The RDKit cartridge includes integration with PostgreSQL's Generalized Search Tree (GiST) index engine and allows indices to be built for molecule columns that help with substructure search.

To demonstrate this, I'll start by collecting the 50K compounds that I've been using into a database and building an index:

~/RDKit_blog/data > psql -c 'create table raw_data2 (chemblid integer, smiles text)' fptest
CREATE TABLE
~/RDKit_blog/data > zcat chembl16_50K_sss.txt.gz | sed 's/\\/\\\\/g' | psql -c "copy raw_data2 (chemblid,smiles) from stdin with delimiter ' '" fptest
~/RDKit_blog/data > psql fptest
psql (9.2.4)
Type "help" for help.

fptest=# \timing
Timing is on.
fptest=# select * into mols from (select chemblid,mol_from_smiles(smiles::cstring) m from raw_data2) tmp where m is not null;
SELECT 50000
Time: 36408.113 ms
fptest=# create index molidx on mols using gist(m);
CREATE INDEX
Time: 56578.796 ms

Add an additional query set, the Murcko scaffolds for the ZINC_leads set:

fptest=# select id,mol_murckoscaffold(m) m into zinc_leads_scaffolds from zinc_leads;
SELECT 500
Time: 108.871 ms

Now try a couple substructure queries using some random ZINC_leads scaffolds:

fptest=# select * from zinc_leads_scaffolds order by random() limit 5;
      id      |               m               
--------------+-------------------------------
 ZINC35324029 | c1ccc([C@@H]2CO2)cc1
 ZINC05920112 | S=c1ssc2c1SCS2
 ZINC16848052 | c1nnc[nH]1
 ZINC00102676 | O=c1[nH]c(=O)n(-c2ccccc2)s1
 ZINC00265495 | O=C1O[C@H](c2ccoc2)C2CCCC=C12
(5 rows)

Time: 3.029 ms
fptest=# select * from mols where m@>'c1ccc([C@@H]2CO2)cc1';
 chemblid |                   m                   
----------+---------------------------------------
  1355230 | C=CCOC1=CC(=O)c2ccccc2C12CO2
  1122083 | OC1c2ccc3c4ccccc4c4ccccc4c3c2C2OC2C1O
   238553 | NC(=O)N1c2ccccc2C2OC2c2ccccc21
   624377 | Cc1ccc(C2OC2C(=O)c2ccc3c(c2)CCCC3)cc1
(4 rows)

Time: 13.225 ms
fptest=# select * from mols where m@>'O=c1[nH]c(=O)n(-c2ccccc2)s1';
 chemblid |              m               
----------+------------------------------
   495448 | O=c1sn(-c2ccccc2)c(=O)n1CCCl
(1 row)

Time: 3.698 ms
fptest=# select count(*) from mols where m@>'c1nnc[nH]1';
 count 
-------
   986
(1 row)

Time: 80.336 ms

The individual queries using the index are nice and fast. How about if I turn the index off?

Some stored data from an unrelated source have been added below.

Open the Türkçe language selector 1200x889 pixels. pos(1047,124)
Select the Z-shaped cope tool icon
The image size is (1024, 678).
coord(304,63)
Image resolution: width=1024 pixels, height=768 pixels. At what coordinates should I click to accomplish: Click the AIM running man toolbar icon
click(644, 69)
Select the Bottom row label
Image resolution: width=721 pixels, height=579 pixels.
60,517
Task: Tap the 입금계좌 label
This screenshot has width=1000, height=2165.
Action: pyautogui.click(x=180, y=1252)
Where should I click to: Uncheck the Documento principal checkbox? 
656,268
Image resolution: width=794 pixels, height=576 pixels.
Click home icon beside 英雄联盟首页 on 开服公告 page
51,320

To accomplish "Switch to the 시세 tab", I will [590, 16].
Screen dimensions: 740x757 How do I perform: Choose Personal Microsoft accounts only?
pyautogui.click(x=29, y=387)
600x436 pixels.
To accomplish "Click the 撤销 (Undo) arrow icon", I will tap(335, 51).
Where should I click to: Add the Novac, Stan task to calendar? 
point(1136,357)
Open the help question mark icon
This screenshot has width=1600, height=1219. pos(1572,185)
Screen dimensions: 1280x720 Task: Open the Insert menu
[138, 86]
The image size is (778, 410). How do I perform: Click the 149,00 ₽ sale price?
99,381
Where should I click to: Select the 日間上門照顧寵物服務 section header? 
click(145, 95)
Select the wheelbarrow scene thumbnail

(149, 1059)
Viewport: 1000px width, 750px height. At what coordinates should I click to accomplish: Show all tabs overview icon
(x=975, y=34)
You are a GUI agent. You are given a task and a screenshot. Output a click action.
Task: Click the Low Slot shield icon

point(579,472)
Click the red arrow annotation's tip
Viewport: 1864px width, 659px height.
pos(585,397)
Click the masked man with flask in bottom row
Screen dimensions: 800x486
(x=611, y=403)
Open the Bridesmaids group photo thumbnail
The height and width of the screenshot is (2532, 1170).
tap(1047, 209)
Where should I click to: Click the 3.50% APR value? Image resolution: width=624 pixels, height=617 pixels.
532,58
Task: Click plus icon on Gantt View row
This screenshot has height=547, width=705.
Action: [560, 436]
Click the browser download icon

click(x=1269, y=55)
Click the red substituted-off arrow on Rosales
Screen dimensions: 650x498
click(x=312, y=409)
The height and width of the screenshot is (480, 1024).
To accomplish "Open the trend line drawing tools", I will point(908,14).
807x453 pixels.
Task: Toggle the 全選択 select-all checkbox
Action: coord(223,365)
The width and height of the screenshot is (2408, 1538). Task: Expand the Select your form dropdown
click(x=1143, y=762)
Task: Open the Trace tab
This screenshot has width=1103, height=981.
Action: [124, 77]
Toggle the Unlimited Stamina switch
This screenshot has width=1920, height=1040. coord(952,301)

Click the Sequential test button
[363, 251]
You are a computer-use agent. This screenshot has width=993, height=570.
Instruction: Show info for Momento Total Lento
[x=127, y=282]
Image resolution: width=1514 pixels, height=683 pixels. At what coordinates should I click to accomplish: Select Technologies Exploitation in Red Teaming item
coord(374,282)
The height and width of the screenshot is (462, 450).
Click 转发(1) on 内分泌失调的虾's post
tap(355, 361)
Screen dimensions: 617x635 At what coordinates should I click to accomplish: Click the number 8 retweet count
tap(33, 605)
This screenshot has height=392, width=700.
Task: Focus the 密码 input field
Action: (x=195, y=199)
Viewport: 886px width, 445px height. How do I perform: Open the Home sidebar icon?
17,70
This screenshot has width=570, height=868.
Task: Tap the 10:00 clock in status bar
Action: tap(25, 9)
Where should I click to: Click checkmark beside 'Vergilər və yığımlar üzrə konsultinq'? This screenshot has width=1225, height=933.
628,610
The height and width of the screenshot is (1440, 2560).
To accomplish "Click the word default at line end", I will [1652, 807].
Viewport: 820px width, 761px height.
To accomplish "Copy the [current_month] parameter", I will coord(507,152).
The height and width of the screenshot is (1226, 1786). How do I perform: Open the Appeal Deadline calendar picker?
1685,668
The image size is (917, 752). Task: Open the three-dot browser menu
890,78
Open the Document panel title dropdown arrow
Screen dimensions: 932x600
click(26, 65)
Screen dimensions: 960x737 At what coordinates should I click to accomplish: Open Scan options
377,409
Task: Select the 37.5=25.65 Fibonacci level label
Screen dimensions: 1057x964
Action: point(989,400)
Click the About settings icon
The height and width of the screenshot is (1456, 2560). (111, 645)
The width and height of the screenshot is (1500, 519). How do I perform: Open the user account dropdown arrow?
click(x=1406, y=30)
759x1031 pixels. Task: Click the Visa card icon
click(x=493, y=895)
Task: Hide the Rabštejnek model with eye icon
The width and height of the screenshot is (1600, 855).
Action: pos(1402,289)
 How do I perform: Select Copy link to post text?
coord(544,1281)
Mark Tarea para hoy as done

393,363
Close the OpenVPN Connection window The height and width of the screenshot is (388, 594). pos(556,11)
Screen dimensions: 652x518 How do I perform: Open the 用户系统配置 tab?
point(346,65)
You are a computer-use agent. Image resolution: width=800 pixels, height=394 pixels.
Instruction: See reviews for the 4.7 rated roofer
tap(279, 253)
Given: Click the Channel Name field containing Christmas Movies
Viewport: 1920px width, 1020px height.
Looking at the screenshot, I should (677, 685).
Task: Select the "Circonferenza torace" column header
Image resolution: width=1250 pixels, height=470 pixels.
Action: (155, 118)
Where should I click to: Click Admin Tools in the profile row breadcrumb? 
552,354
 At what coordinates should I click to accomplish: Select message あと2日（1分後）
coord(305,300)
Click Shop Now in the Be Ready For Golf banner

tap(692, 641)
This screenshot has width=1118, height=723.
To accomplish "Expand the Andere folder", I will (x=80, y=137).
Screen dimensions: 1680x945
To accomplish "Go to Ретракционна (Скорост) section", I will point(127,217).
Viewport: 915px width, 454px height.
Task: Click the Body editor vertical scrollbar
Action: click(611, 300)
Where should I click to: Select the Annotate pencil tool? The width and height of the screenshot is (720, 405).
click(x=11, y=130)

fptest=# SET enable_indexscan=off;
SET
Time: 0.424 ms
fptest=# SET enable_bitmapscan=off;
SET
Time: 0.206 ms
fptest=# SET enable_seqscan=on;
SET
Time: 0.195 ms
fptest=# select * from mols where m@>'c1ccc([C@@H]2CO2)cc1';
 chemblid |                   m                   
----------+---------------------------------------
  1355230 | C=CCOC1=CC(=O)c2ccccc2C12CO2
  1122083 | OC1c2ccc3c4ccccc4c4ccccc4c3c2C2OC2C1O
   238553 | NC(=O)N1c2ccccc2C2OC2c2ccccc21
   624377 | Cc1ccc(C2OC2C(=O)c2ccc3c(c2)CCCC3)cc1
(4 rows)

Time: 4191.875 ms

That certainly makes a difference. We can see why by turning the index back on and looking at the query analysis:

fptest=# SET enable_indexscan=on;
SET
Time: 0.447 ms
fptest=# SET enable_bitmapscan=on;
SET
Time: 0.158 ms
fptest=# explain analyze select * from mols where m@>'c1ccc([C@@H]2CO2)cc1';
                                                    QUERY PLAN                                                     
-------------------------------------------------------------------------------------------------------------------
 Bitmap Heap Scan on mols  (cost=12.74..192.77 rows=50 width=389) (actual time=10.848..11.482 rows=4 loops=1)
   Recheck Cond: (m @> 'c1ccc([C@@H]2CO2)cc1'::mol)
   Rows Removed by Index Recheck: 3
   ->  Bitmap Index Scan on molidx  (cost=0.00..12.72 rows=50 width=0) (actual time=10.262..10.262 rows=7 loops=1)
         Index Cond: (m @> 'c1ccc([C@@H]2CO2)cc1'::mol)
 Total runtime: 11.702 ms
(6 rows)

Time: 13.743 ms

There's lots of information there, most of which I'm going to ignore. For the purposes of this post, the important bits are the row counts from the index scan -- rows=7 -- and the final bitmap heap scan -- rows=4. For this query, seven database molecules passed the fingerprint scan and needed to have an actual substructure search done. Four of those actually contained the substructure. That's about the same screenout rate observed in the previous post.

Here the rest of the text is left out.